To check for specific vulnerabilities of software code, the classical approach is to extract facts such as which API functions are called with which values, which data flows exist in the analyzed program, or which settings were made in configuration files of the target program. Then a rule or machine learning model may describe undesired combinations of these facts. In contrast, ATHENE research aim for a holistic approach that can deal with heterogeneous data extracted from different sources in a flexible way. To this end, deep probabilistic programming will be employed, which allows users to specify (deep) generative probabilistic models as high-level programs and then “compile” those models down into inference procedures. Probabilistic rules and deep networks are used to identify vulnerability spots in software applications and extract sophisticated relationships between them of software applications as well as to make inferences about facts involving those entities. Overall, this will lead to the first flexible platform for the rapid creation, modeling and management of training data and machine learning models for the detection of application vulnerabilities.

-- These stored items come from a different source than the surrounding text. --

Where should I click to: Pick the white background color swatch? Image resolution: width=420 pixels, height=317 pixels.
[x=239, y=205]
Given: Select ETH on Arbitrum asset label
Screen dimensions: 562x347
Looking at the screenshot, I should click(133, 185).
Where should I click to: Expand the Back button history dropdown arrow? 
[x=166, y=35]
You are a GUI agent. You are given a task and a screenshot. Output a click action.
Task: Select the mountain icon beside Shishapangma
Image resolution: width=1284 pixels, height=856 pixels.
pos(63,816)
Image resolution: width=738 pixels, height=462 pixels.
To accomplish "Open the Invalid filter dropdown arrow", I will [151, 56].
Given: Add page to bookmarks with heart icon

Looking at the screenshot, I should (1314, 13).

Today's software systems are created through software development processes, which are not immune to errors that can be exploited by attackers. Automated software scanners enable developers, security analysts and data protection officers to analyze their application and identify vulnerabilities or data breaches. Nevertheless, these user groups cannot be considered as a homogeneous group, as they have different technical knowledge. Also, security reports from software scanners are often difficult to understand due to many false positives, or the sheer number of vulnerabilities.

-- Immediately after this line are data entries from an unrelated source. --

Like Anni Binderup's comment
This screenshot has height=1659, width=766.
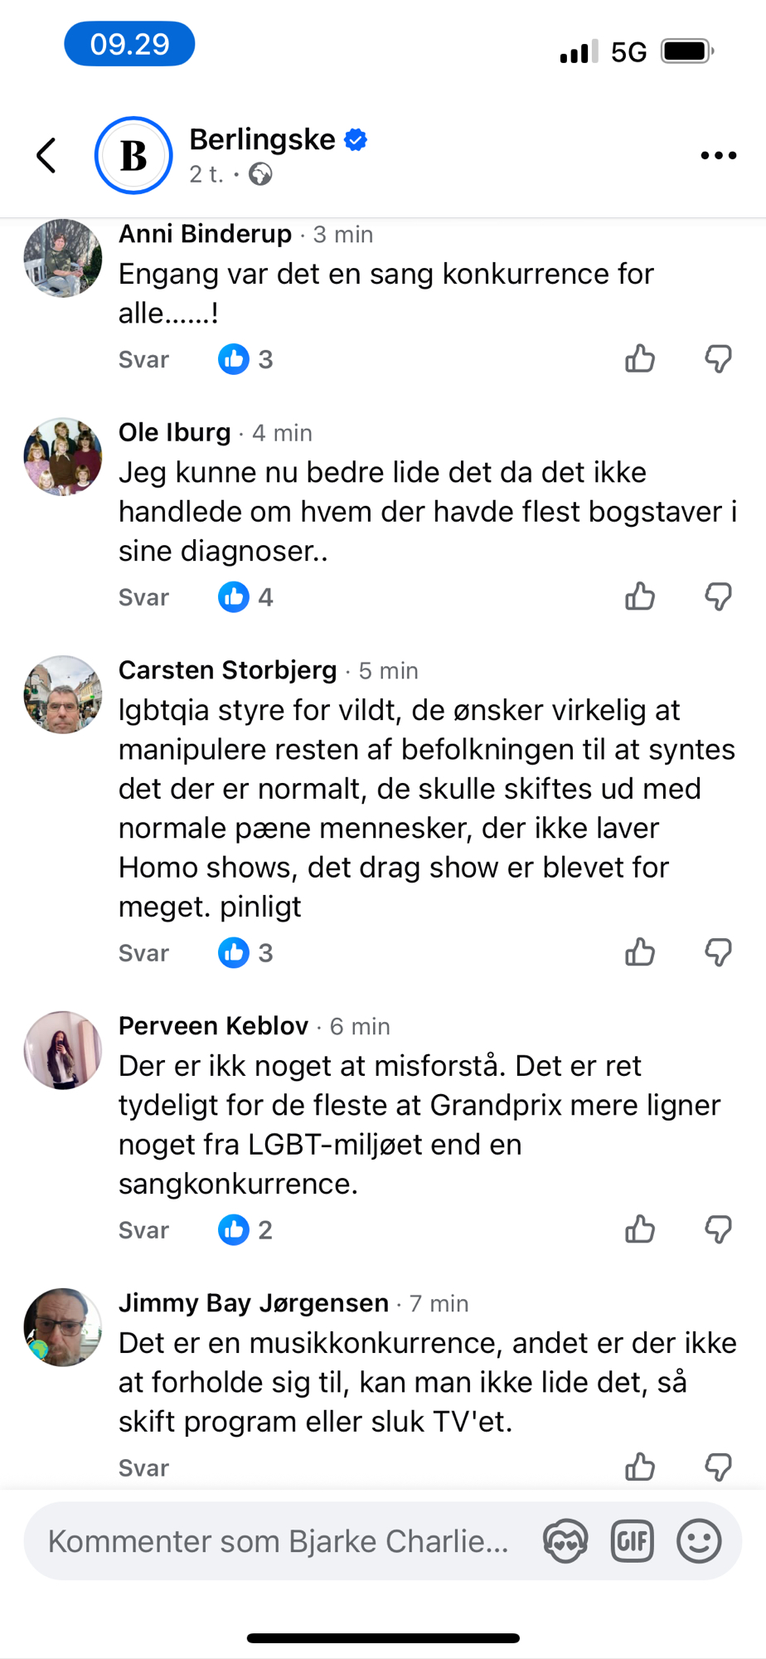point(640,359)
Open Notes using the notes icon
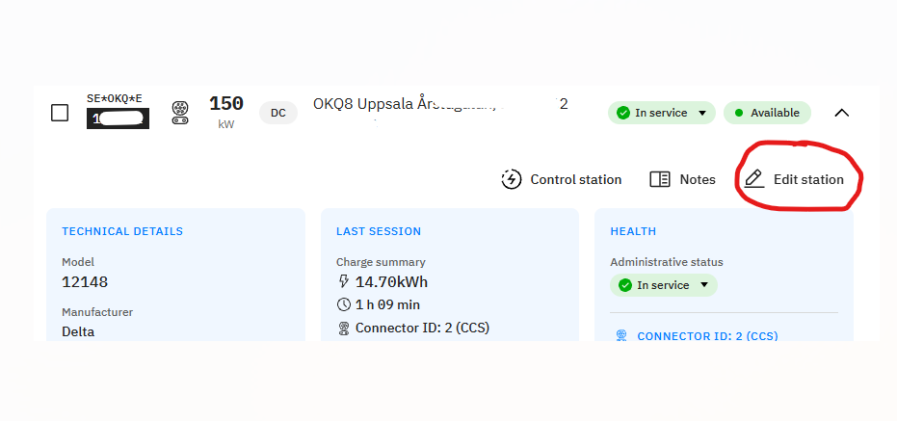Screen dimensions: 897x421 pyautogui.click(x=660, y=179)
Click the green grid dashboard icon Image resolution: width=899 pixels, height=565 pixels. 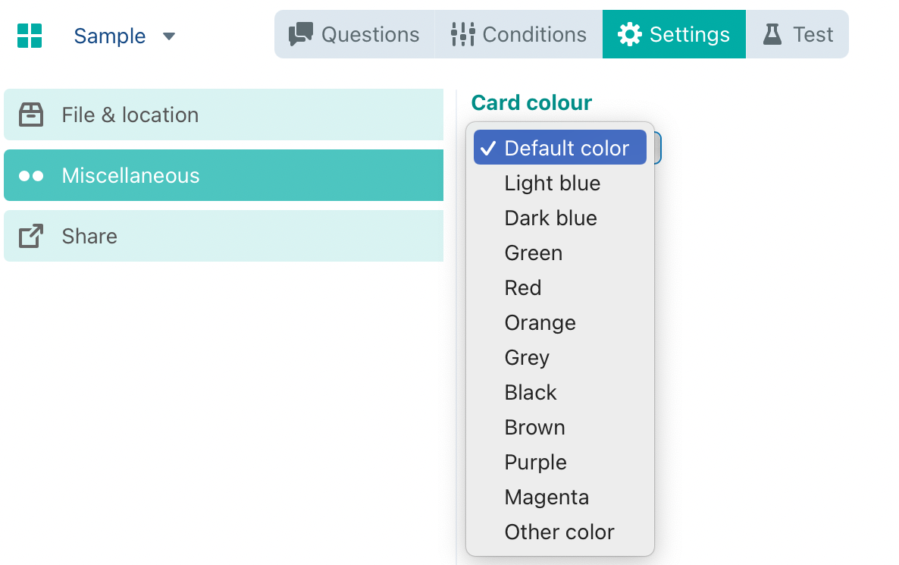pyautogui.click(x=30, y=36)
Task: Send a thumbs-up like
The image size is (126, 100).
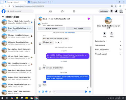Action: point(90,92)
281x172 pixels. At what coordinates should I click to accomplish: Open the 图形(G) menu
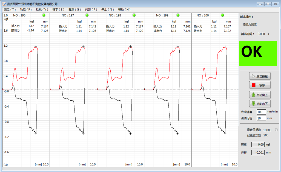tap(74, 9)
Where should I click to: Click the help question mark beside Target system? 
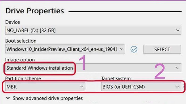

The goal of this project is therefore to develop visualizations in a user-centered approach for these user groups. This makes it possible to address the exact context of use, as well as the requirements and goals of the user groups. This includes the security status of an application, an overview of software vulnerabilities or the triage process. In this way, interactive visualizations enable users to make more informed privacy and cybersecurity decisions.

Modern applications contain a lot of security vulnerabilities. Such vulnerabilities, among other things, leak data and expose code in a way that attackers can exploit for malicious purposes. Static code analysis can help alleviate such concerns by exposing vulnerabilities. Tools for static analysis can explore all code paths but are prone to false positives and lack precision thereby hindering practicality. They also suffer from an inability to deal with obfuscated code which a previous study by our team has shown to be prevalent. Current static analysis approaches target one language. In practice, however, it is common that a single application uses Java and JavaScript at the same time; JavaScript primarily for building user interfaces or web clients. The purpose of this project is to develop scalable and precise generic static analyses for hybrid applications. The approach will first deobfuscate code using the existing prototype StringHound and then apply the in-house scalable data-flow analysis in combination with state-of-the-art JavaScript type analysis. Modular, extensible framework OPAL will be used as a base.